The new performance tiering for SSDs is on the MSA 2040 only and automatically moves data to flash based on I/O performance patterns. The 2040 also has a new SSD read cache, which is a predictive algorithm that dynamically extends controller read caching to improve read I/O performance. The read cache is designed for read-intensive workloads such as Microsoft SQL and Exchange, and Oracle Database.
"The read cache is the easiest way to start the flash game," said Britt Terry, HP's worldwide product marketing manager for the MSA line. "It starts with 200 GB SSDs and then as random reads move into the controller, we'll promote those into the SSD cache. We are in real-time. Every five seconds, we look at pages that we promote or demote based on access patterns."
Much of the HP MSA platform's technology comes from OEM partner Dot Hill, which earlier this month, rolled out new management software with enhanced caching and real-time tiering across SSDs.

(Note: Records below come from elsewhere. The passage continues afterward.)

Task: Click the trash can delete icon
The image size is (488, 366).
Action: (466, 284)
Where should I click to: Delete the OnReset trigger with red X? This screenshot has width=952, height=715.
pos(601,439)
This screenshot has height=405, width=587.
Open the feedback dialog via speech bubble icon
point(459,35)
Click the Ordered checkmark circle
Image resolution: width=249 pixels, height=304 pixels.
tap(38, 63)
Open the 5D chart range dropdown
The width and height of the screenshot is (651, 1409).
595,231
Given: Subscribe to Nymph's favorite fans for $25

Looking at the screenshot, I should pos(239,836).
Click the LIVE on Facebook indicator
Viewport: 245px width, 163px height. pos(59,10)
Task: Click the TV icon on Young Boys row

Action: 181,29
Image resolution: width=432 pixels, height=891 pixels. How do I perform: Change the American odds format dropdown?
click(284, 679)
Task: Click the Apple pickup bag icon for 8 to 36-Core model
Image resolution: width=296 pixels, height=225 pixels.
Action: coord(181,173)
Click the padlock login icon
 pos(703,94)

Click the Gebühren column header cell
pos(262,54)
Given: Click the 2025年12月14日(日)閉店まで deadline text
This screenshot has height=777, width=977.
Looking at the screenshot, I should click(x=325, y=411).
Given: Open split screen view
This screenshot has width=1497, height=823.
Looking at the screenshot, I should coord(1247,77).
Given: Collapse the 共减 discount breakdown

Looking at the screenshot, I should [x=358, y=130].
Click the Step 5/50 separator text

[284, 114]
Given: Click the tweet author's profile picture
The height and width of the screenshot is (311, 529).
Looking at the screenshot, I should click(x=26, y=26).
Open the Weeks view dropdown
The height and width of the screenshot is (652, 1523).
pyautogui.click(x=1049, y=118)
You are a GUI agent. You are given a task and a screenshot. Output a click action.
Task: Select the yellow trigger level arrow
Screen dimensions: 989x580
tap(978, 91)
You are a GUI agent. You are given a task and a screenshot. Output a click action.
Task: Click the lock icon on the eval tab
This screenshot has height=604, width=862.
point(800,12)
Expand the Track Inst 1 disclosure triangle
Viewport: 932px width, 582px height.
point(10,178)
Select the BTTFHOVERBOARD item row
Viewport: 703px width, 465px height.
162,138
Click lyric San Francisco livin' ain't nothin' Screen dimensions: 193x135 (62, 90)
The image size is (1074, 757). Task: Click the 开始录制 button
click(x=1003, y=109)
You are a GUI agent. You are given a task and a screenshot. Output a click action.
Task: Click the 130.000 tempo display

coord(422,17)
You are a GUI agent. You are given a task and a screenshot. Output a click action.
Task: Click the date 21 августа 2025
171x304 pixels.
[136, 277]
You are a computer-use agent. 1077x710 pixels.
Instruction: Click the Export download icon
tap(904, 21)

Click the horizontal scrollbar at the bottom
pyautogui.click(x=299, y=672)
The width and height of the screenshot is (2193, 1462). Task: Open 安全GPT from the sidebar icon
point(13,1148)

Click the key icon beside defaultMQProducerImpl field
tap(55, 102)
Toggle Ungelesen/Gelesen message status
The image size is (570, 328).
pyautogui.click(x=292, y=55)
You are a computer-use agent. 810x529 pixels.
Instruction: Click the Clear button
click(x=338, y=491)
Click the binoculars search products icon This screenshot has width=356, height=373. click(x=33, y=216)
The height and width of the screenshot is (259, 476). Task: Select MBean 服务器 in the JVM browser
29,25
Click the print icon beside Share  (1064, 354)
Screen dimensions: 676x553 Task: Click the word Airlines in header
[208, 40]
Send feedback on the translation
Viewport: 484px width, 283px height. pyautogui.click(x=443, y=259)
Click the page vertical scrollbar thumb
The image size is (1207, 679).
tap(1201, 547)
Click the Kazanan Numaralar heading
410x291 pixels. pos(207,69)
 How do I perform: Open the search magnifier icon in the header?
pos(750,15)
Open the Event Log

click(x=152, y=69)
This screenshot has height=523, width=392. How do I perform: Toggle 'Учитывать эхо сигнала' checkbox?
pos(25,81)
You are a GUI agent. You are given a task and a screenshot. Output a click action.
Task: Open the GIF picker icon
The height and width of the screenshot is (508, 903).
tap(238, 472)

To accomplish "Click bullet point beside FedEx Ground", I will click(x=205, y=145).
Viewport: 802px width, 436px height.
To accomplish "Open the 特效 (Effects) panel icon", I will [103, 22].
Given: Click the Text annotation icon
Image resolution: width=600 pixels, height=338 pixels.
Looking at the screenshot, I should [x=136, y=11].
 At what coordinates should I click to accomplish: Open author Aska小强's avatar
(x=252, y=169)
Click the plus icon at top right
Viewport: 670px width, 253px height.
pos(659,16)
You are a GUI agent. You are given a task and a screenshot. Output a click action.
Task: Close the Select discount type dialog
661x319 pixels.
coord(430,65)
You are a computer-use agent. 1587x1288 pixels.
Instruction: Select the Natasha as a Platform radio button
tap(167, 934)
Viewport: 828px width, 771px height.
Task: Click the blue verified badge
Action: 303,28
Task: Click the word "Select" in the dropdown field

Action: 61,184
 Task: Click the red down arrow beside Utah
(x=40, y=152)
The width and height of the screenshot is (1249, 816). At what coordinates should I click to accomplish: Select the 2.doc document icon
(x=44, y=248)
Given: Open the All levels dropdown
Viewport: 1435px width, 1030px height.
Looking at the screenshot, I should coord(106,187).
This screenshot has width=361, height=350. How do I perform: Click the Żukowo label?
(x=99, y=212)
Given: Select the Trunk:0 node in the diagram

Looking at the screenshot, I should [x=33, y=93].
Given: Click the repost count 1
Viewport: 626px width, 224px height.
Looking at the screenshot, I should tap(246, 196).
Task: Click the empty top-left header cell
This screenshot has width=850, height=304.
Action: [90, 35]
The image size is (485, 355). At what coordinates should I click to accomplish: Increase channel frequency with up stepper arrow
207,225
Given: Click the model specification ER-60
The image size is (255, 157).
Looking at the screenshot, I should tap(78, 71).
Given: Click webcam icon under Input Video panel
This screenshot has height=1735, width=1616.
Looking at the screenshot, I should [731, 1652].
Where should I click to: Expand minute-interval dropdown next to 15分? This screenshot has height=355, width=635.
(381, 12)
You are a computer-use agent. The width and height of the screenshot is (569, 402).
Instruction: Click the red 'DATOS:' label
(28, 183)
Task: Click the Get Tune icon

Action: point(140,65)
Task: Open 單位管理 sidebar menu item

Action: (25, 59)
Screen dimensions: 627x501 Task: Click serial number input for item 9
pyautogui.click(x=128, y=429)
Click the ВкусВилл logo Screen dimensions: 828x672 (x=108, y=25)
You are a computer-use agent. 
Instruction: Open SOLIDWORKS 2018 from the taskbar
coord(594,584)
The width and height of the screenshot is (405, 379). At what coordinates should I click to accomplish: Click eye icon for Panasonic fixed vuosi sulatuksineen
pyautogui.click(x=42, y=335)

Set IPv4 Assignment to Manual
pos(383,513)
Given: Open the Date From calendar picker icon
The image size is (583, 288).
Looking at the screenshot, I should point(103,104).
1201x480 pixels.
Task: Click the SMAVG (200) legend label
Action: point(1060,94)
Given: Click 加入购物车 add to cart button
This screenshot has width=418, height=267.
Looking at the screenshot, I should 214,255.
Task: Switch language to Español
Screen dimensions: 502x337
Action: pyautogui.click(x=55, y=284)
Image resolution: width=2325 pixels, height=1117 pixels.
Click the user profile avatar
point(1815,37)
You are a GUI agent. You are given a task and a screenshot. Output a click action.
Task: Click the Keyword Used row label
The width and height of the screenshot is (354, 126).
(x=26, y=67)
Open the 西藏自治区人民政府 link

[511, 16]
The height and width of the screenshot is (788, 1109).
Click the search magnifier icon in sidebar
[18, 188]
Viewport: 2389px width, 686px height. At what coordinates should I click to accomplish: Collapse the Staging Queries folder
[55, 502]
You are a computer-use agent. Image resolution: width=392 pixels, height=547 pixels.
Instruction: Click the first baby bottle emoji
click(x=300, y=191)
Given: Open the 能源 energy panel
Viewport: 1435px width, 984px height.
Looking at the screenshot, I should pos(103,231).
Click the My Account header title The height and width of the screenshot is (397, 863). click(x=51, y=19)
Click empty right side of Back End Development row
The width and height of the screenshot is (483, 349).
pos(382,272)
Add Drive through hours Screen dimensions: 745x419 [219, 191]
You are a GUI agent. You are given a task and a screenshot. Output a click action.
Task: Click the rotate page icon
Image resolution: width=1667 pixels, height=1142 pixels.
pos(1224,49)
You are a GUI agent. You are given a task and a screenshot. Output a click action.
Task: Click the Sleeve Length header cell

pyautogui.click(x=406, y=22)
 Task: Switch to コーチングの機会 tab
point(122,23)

The MSA 2040 and 1040 have been upgraded to support thin provisioning via T10 UNMAP, a SCSI command used to reclaim space from blocks deleted by a virtual machine, operating system or application.
The upgrades are available through a firmware release, scheduled for general availability next month. The MSA 2040 firmware release is free, but the SSD tiering is an optional feature that costs $3,999.
HP MSA 1040 customers must purchase an Advanced Virtualization Upgrade for the new features. The upgrade costs $3,500.